One general rule of comedy is that if a joke requires an explication in order to be funny, it’s not really that funny. But Jonathan Ball and Ryan Fitzpatrick, editors of Why Poetry Sucks, will be first to tell you that the hallmark of Canada’s “experimental” poetry is that it throws the general rules out the window. In the introduction to this new anthology, the editors do a lot of explicatory set up, but the poems themselves deliver inconsistent punch lines. The editors (both of whom, along with seventeen of the forty-three contributors, have studied and/or worked in the English Department at the University of Calgary) begin with a theory-heavy introduction that wonders, “What sucks about poetry? The short answer is the words, and their combinations.” They go on to posit, after Victor Shklovsky, that, like comedy, poetry relies on defamiliarization as its basic gesture. The joke of most of the poems seems to be confronting strawman readers.

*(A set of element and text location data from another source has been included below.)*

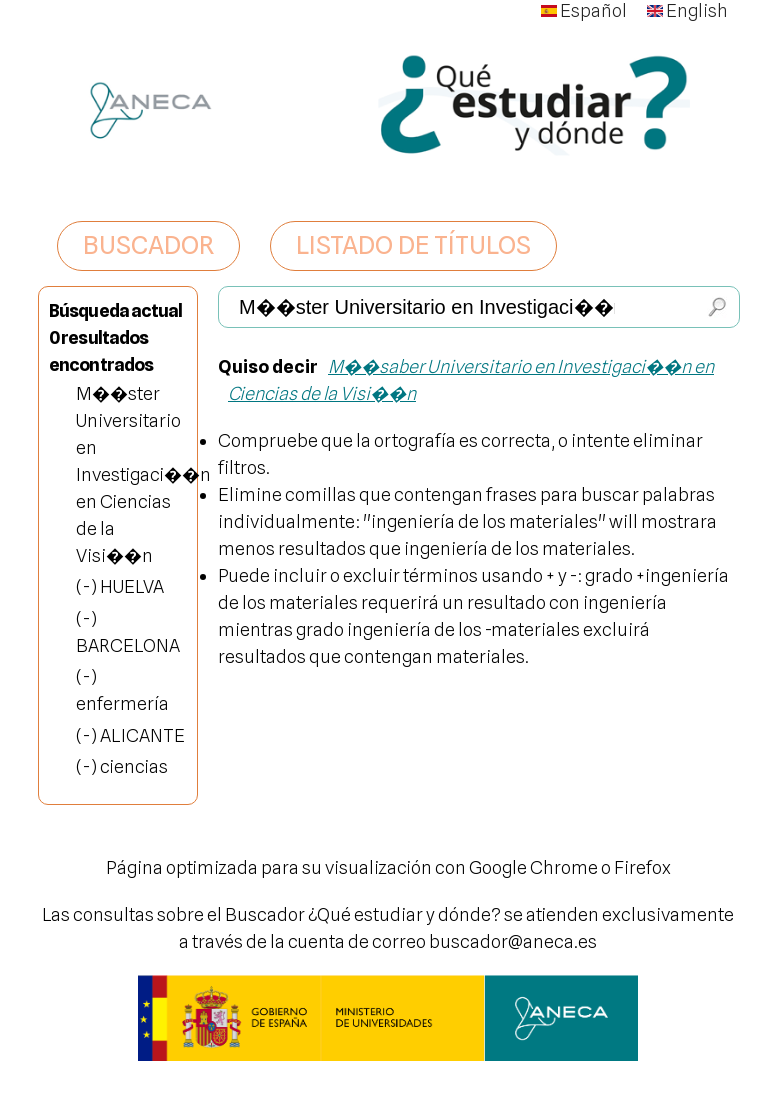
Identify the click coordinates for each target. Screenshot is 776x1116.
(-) (88, 586)
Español (584, 10)
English (687, 10)
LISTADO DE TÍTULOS (413, 245)
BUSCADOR (148, 245)
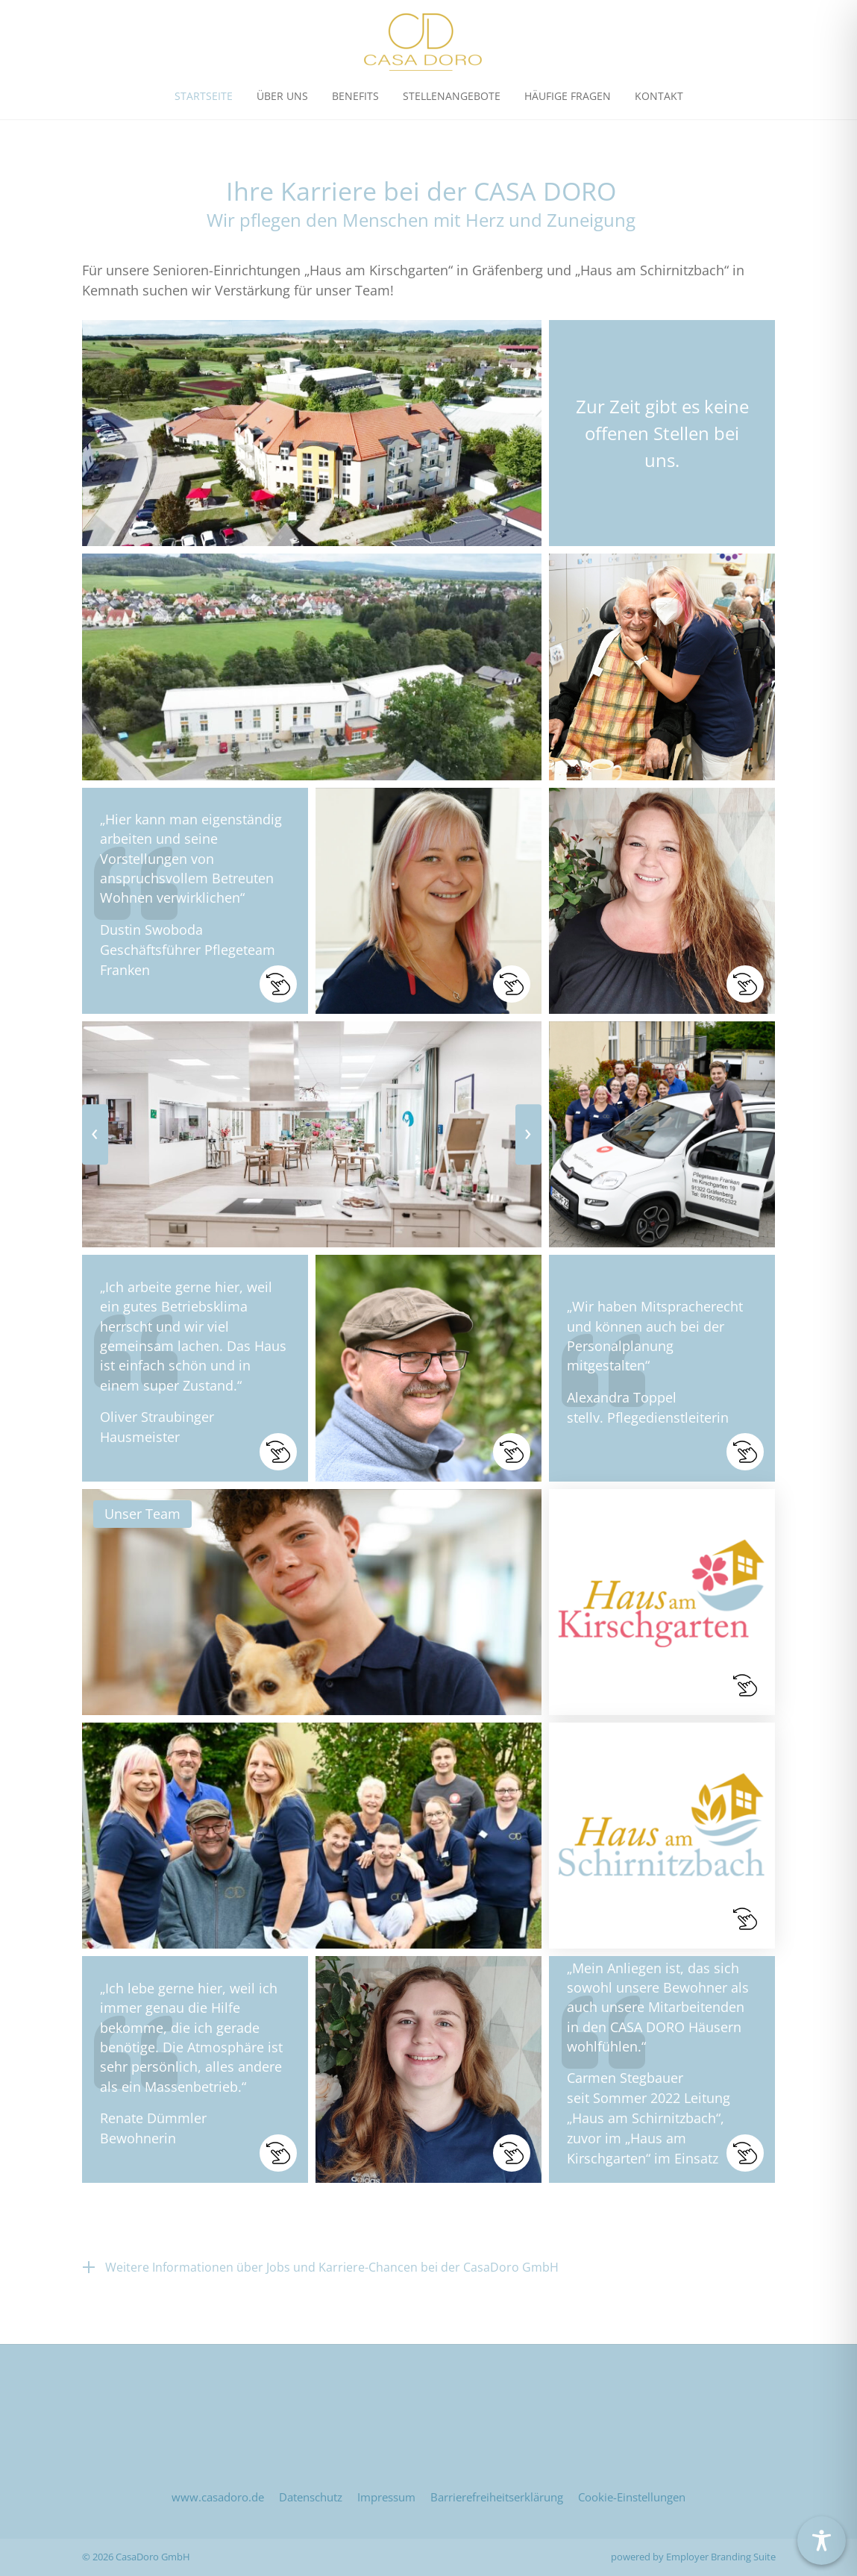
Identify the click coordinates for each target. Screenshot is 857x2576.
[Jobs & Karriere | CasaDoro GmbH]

In defending the hilarity of this kind of conceptualism in their preamble to derek beaulieu’s poems, the editors assert that “the concepts involved are often obvious jokes that its critics just don’t ’get’.” Truer words might not be found in Why Poetry Sucks. The funniest poems in the anthology are those by Annharte, David McGimpsey, Ian Williams, Jon Paul Fiorentino, Kathryn Mockler, and Dina Del Bucchia; but they also tend to be the least recognizably “experimental” in that they do not require anything outside of themselves to be funny, even though each section in the collection is graced with a biographical and explanatory note contextualizing why and how the poems that follow are humorous. We learn, for example, that what we are about to read “produces a static snow between the guffawing and weeping that accompanies cultural recognition,” or that a contributor’s dark poems “don’t simply parody the primness of poetry through a fusion of high and low culture” because the poet’s “black jokes and bad taste both puncture and secure the tragic stance.” Suffice it to say that laughter is visceral and involuntary; applause, on the other hand, is deliberate. Why Poetry Sucks seems more concerned with how it’s funny than how funny it is.